Exercise:
Convert the lines below, from the one containing "You are a computer-use" through the one containing "I will coord(71,55).", into a JSON list of strings with one string per line, skipping any blank lines.

Data for locating words and elements:
— Start —

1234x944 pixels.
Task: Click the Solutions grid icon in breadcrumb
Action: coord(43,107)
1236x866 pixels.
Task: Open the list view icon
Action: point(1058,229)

— End —
— Start —

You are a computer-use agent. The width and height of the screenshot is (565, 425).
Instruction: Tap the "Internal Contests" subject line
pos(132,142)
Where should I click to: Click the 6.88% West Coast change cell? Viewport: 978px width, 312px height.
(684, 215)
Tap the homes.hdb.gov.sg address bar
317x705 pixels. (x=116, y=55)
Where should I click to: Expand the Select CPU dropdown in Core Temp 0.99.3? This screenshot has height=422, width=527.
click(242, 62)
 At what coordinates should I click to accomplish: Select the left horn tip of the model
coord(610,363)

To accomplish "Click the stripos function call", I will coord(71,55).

— End —
— Start —

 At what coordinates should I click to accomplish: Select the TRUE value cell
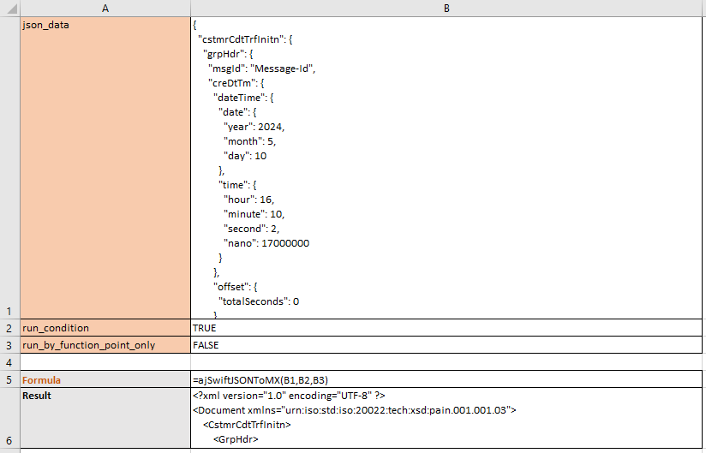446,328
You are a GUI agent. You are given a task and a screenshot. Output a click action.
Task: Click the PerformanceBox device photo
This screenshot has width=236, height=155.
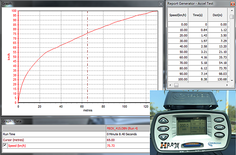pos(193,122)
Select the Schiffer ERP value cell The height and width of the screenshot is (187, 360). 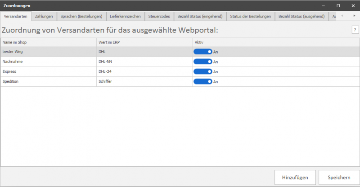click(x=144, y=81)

— End —

Solution for this task:
[
  "You are a computer-use agent. The width and height of the screenshot is (565, 425).",
  "Instruction: Tap the \"Internal Contests\" subject line",
  "pos(132,142)",
  "Where should I click to: Click the 6.88% West Coast change cell? Viewport: 978px width, 312px height.",
  "(684, 215)",
  "Tap the homes.hdb.gov.sg address bar",
  "317x705 pixels. (x=116, y=55)",
  "Where should I click to: Expand the Select CPU dropdown in Core Temp 0.99.3? This screenshot has height=422, width=527.",
  "click(242, 62)",
  " At what coordinates should I click to accomplish: Select the left horn tip of the model",
  "coord(610,363)",
  "To accomplish \"Click the stripos function call\", I will coord(71,55)."
]